Con The T.E.A.M. ci siamo promessi di non lasciar spegnere questa scintilla. Forse X-Ray MAGIC crescerà oltre lo sprint, forse no. In ogni caso, abbiamo costruito un linguaggio comune per affrontare problemi reali con rispetto e ambizione. Sono tornato con amici veri, persone con cui abbiamo condiviso due settimane super intense e che non vedo l'ora di rivedere.
So che c'è ancora un livello nuovo da scoprire su questa dimensione del team. Più elevato, più potente. E non vedo l'ora di metterci le mani nel prossimo progetto.

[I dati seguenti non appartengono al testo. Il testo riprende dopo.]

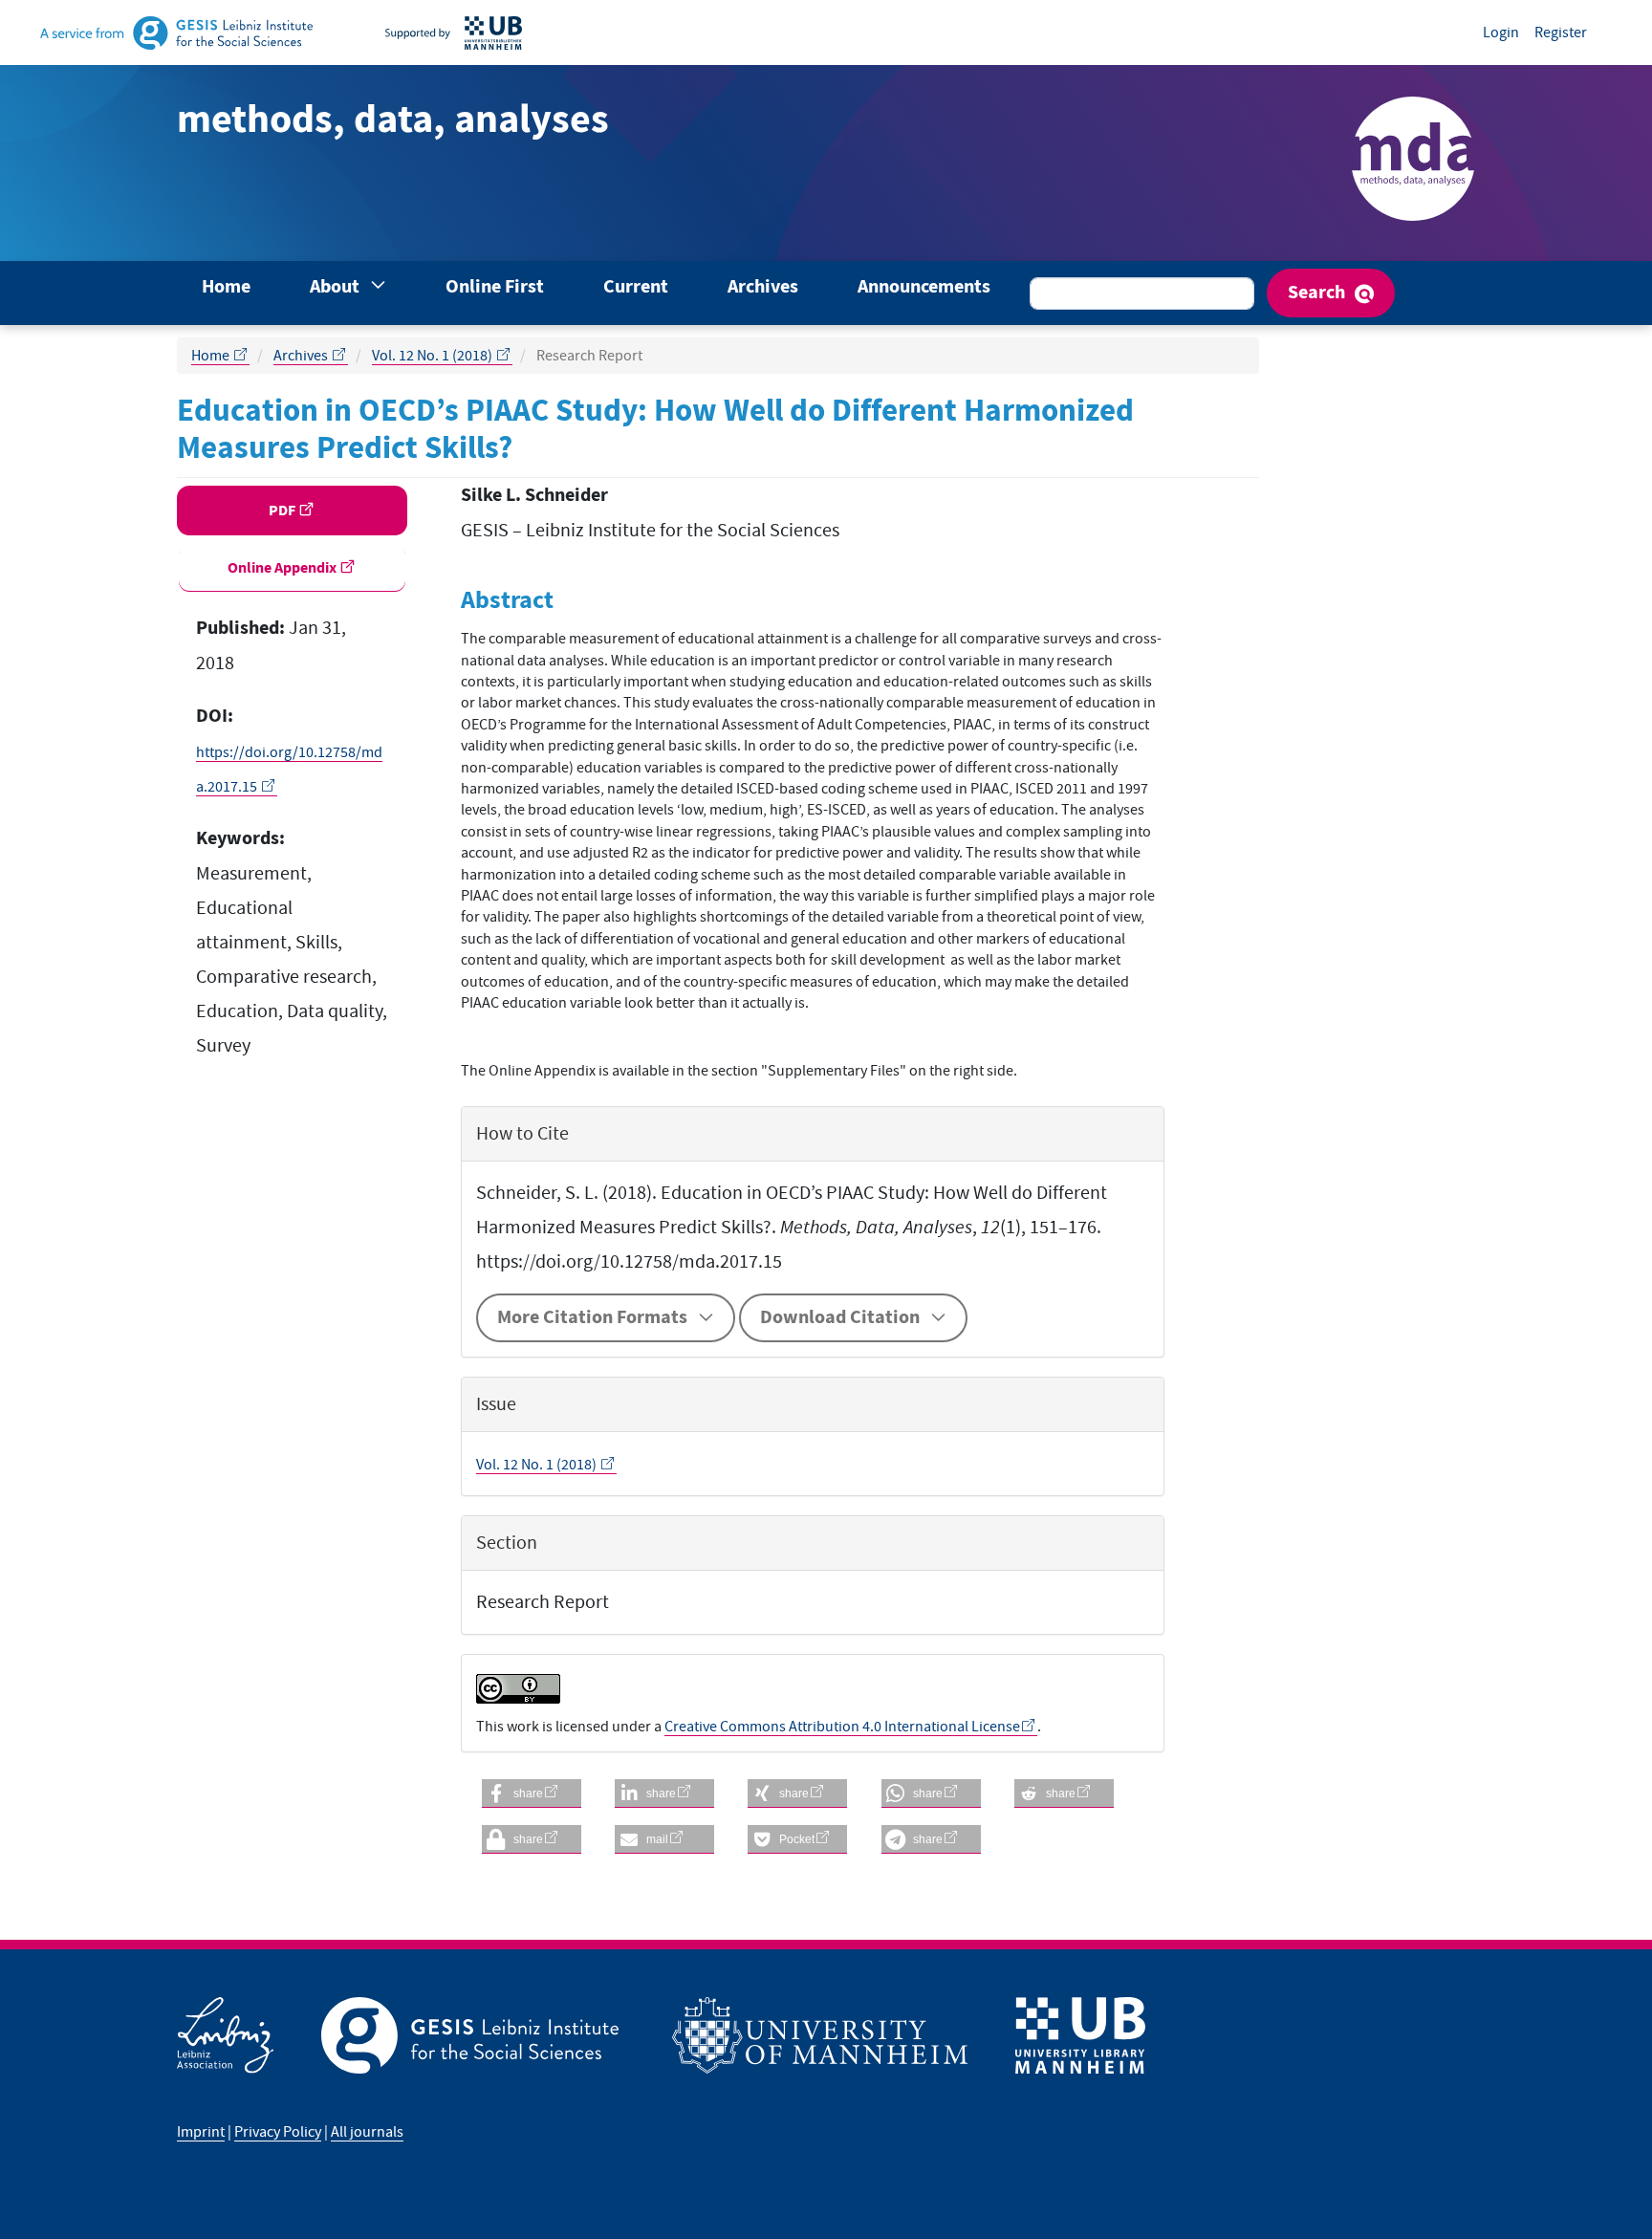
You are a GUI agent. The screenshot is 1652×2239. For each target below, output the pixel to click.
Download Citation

Sono tornato a casa con meno voce e più visione. La prossima volta che oscurerò una stanza non sarà per vedere particelle, ma per ricordarmi che la curiosità non si misura in Watt. E che quando ti circondi delle persone giuste, la luce, prima o poi, arriva sempre.

Ringraziamenti

Un grazie veloce a chi ha reso tutto questo possibile: al mio professore che mi ha parlato di questa opportunità quando ancora non ci credevo nemmeno io, a tutti gli organizzatori della Challenge-Based Innovation che hanno creato uno spazio dove l'impossibile diventa quotidiano, al CERN per aver aperto le porte non solo agli edifici ma alle possibilità. E ovviamente a The T.E.A.M. e tutti gli altri partecipanti che hanno trasformato dieci giorni di lavoro in un'esperienza che ancora mi dà energia quando ci ripenso.
A volte le cose migliori nascono quando smetti di cercarle e inizi semplicemente a essere curioso di quello che può succedere.
 
Se hai dei sogni che credi "ormai facciano parte del passato", ripensaci. Magari stanno solo aspettando che tu diventi la persona capace di realizzarli. E ogni cosa che fai per curiosità, ogni competenza che sviluppi per il puro piacere di sapere, ogni volta che scegli di costruire invece di solo consumare, stai investendo in quella persona.